◆ **EXERCISE INSTRUCTIONS**: Your task is to filter the entries and copy every line containing the string "Close".

======== RECORDED INFORMATION ========

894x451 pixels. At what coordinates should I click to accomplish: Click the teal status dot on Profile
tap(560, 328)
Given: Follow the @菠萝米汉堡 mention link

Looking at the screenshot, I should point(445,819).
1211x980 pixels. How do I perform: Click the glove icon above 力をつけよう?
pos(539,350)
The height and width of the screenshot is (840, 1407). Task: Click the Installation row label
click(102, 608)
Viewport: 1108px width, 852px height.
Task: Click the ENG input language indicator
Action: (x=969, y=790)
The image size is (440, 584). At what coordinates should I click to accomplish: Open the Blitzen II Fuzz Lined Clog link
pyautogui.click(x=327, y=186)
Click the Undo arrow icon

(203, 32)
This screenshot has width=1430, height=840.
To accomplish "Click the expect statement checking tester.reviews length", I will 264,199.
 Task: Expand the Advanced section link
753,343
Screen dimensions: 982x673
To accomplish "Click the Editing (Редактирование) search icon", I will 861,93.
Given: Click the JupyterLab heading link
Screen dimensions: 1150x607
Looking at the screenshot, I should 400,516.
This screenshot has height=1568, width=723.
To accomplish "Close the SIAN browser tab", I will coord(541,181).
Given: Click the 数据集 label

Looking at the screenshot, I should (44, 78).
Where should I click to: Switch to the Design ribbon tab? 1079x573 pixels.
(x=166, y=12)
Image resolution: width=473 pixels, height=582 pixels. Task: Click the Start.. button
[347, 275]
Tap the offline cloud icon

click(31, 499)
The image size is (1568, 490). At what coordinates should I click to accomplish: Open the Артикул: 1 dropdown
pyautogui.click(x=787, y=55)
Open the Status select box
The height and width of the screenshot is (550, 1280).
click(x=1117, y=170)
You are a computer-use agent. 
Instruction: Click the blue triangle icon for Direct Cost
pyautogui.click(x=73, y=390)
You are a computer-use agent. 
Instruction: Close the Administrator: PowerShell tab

========

◆ **ANSWER BELOW**:
To accomplish "Close the SIAN browser tab", I will coord(541,181).
Instruction: Close the Administrator: PowerShell tab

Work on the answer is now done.